A crítica inicial que aponta para a desproporção nas citações magisteriais — abundantes referências ao período pós-conciliar e escassas menções a pontífices anteriores — toca num ponto nevrálgico da crise atual. A saúde da Igreja não reside na inovação, mas na conservação e no aprofundamento orgânico de um depósito da fé que é imutável em sua substância (Amerio, 2011, p. 558). Um magistério que se referencia quase exclusivamente a si mesmo, num ciclo de poucas décadas, manifesta uma ruptura de fato com a Tradição bimilenar.

Ainda que se louve a citação a Leão XIII, como faz de Mattei, tal menção se torna a exceção que confirma a regra. A ausência sistemática do vasto corpo doutrinário sobre a caridade, a justiça social e a ordem política desenvolvido por pontífices como Pio IX, Pio X, Pio XI e Pio XII não é uma omissão acidental, mas um sintoma de uma mentalidade que considera o passado como superado. Esta atitude reflete uma negação do caráter perene da verdade e uma adesão ao movilismo, a ideia de que a verdade evolui com a história (Amerio, 2011, p. 293). Um documento que busca reafirmar a doutrina da caridade seria imensamente fortalecido se se enraizasse visivelmente na totalidade da Tradição, em vez de se apresentar como um desenvolvimento quase exclusivo do pensamento recente.

🕊️Caridade, Verdade e a Plenitude da Fé

A exortação Dilexi Te, ao que parece, afasta-se de um apelo direto ao ativismo político, o que representa uma correção bem-vinda face a certas derivas contemporâneas. A ênfase na esmola e nas obras de misericórdia, bem como a evocação dos grandes santos da caridade, são elementos de sólida tradição. No entanto, a virtude da caridade não existe isoladamente. Ela é inseparável das virtudes da fé e da esperança, e opera dentro do quadro da Lei Divina e da Lei Natural.

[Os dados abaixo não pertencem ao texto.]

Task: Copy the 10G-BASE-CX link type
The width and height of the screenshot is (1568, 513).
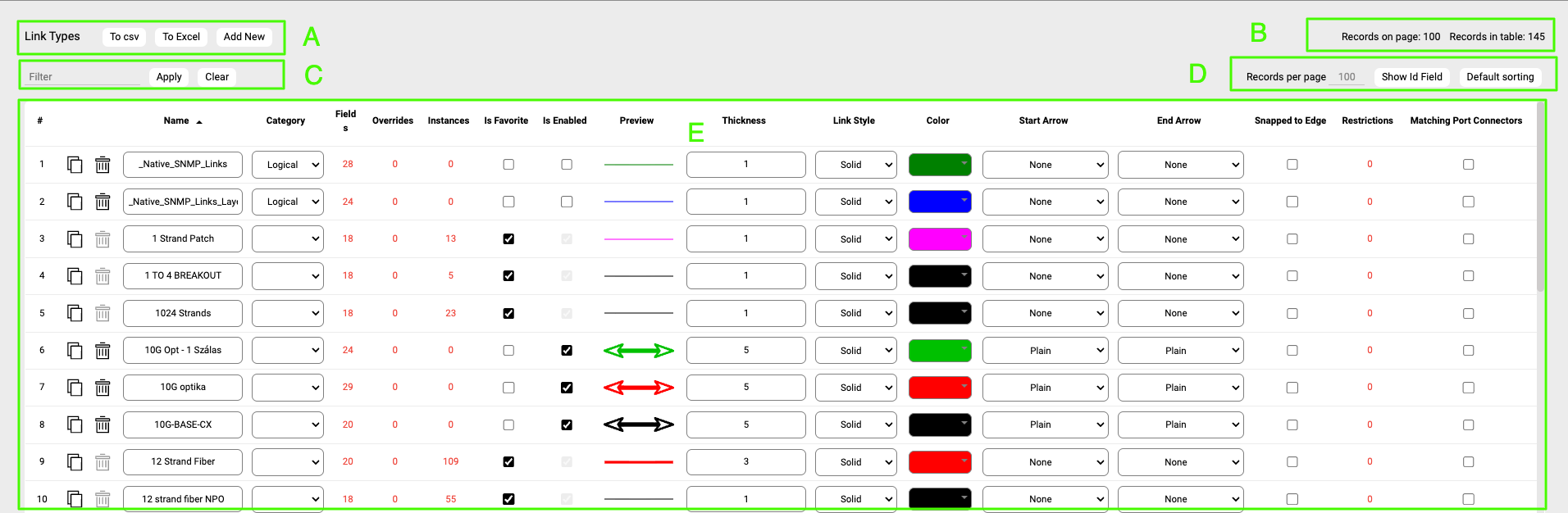Action: tap(75, 424)
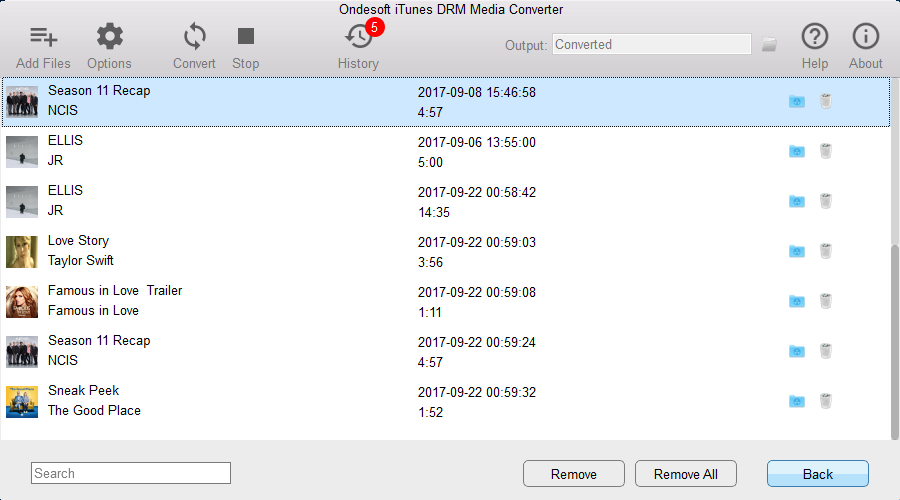This screenshot has width=900, height=500.
Task: Start conversion with Convert icon
Action: pos(194,38)
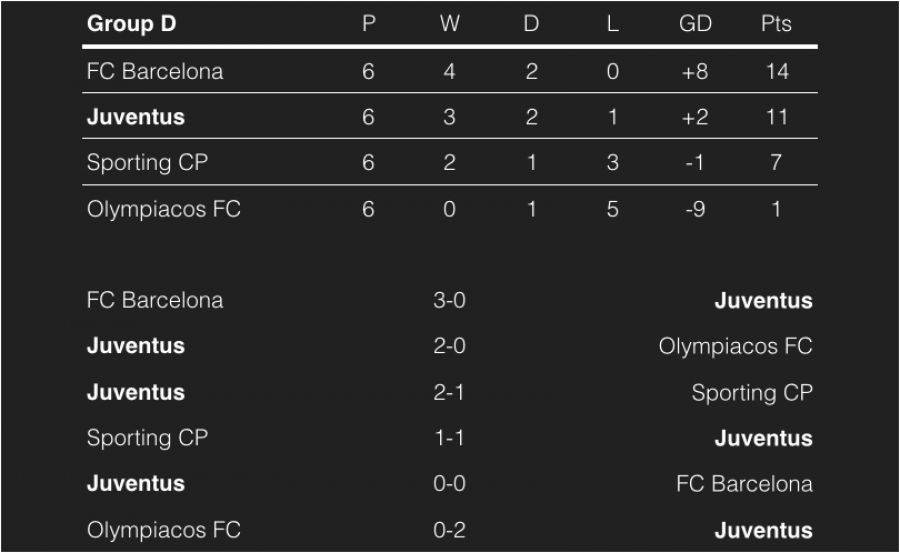Open FC Barcelona in the standings table

155,71
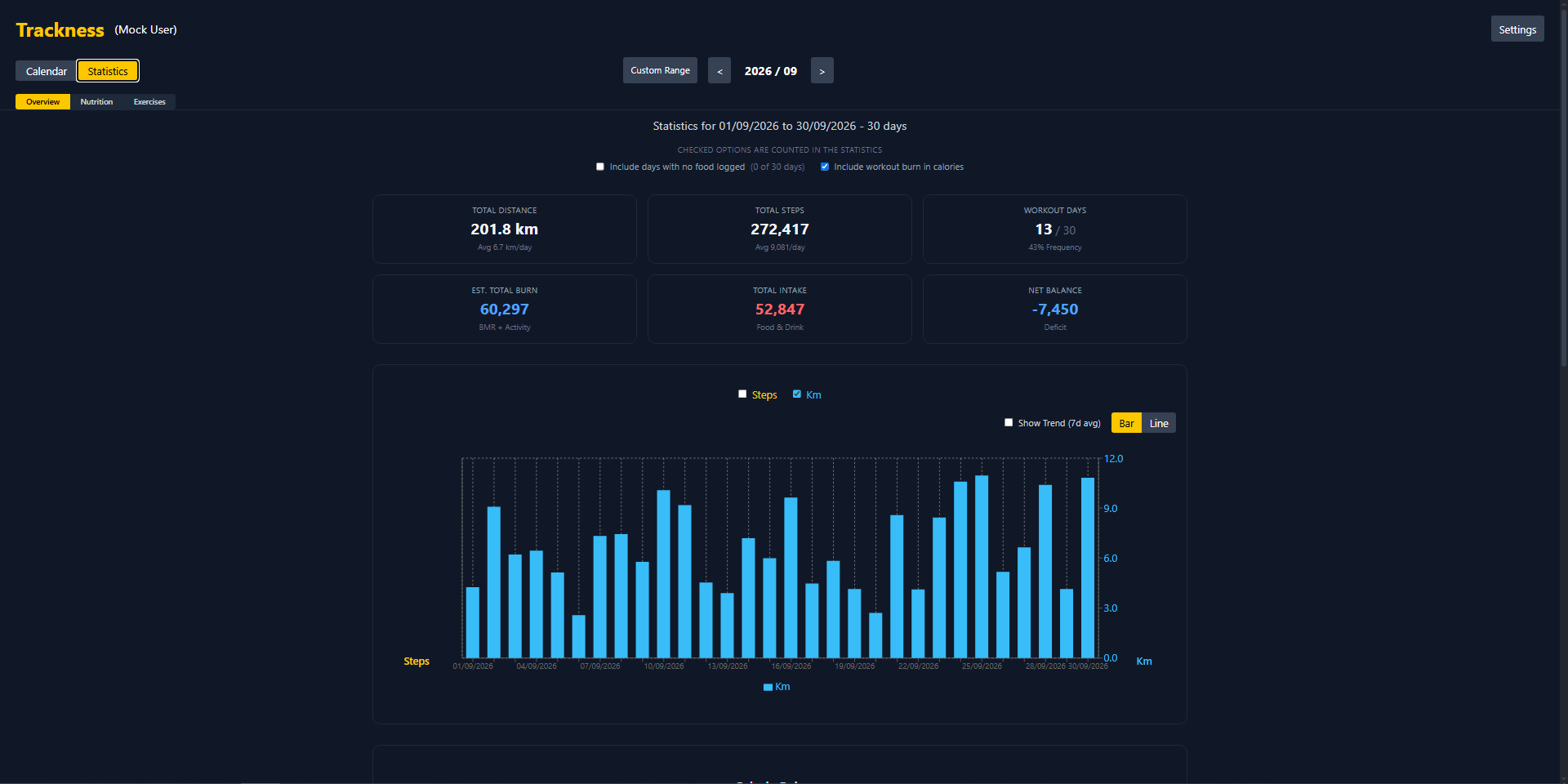1568x784 pixels.
Task: Click the page vertical scrollbar
Action: click(1563, 392)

Uma apresentação da caridade que não a vincule explicitamente à necessidade da conversão, à adesão à verdade dogmática e à observância da lei moral é incompleta e pode induzir ao erro. O amor cristão não é uma mera benevolência indiscriminada; é um amor que deseja para o outro o bem supremo, que é a união com Deus na verdade. Por isso, "dar de comer a quem tem fome" é inseparável de "ensinar os ignorantes" — e o primeiro ensinamento é a verdade sobre Deus e o homem. O maior ato de caridade é conduzir as almas à verdade que salva. Se a exortação se detém na dimensão da assistência, sem conectá-la vigorosamente à missão de ensinar e santificar na íntegra do depósito da fé, ela corre o risco de promover uma "caridade sem verdade", que, em última instância, não é a caridade de Cristo.

🧭Conclusão

A exortação apostólica Dilexi Te parece ser um documento de transição, que reflete as tensões internas da Igreja pós-conciliar. Por um lado, tenta resgatar a caridade de uma interpretação puramente sócio-política, reconduzindo-a a uma dimensão mais espiritual e pessoal, o que é louvável. Por outro, permanece dentro do paradigma que gerou a crise: a primazia do pastoral, a referência seletiva à Tradição e uma potencial ambiguidade que pode favorecer uma visão de "Cristianismo secundário". O documento pode ser visto como um esforço para moderar os excessos do período anterior, mas não parece constituir uma ruptura com os princípios que os originaram. Assim, embora contenha elementos da perene doutrina católica, sua estrutura e omissões indicam que ele é mais um sintoma da desorientação contínua do que um remédio decisivo para ela.

📚Referências

Amerio, Romano. Iota Unum: Estudio sobre las transformaciones en la Iglesia en el siglo XX. Versión corregida, 2011.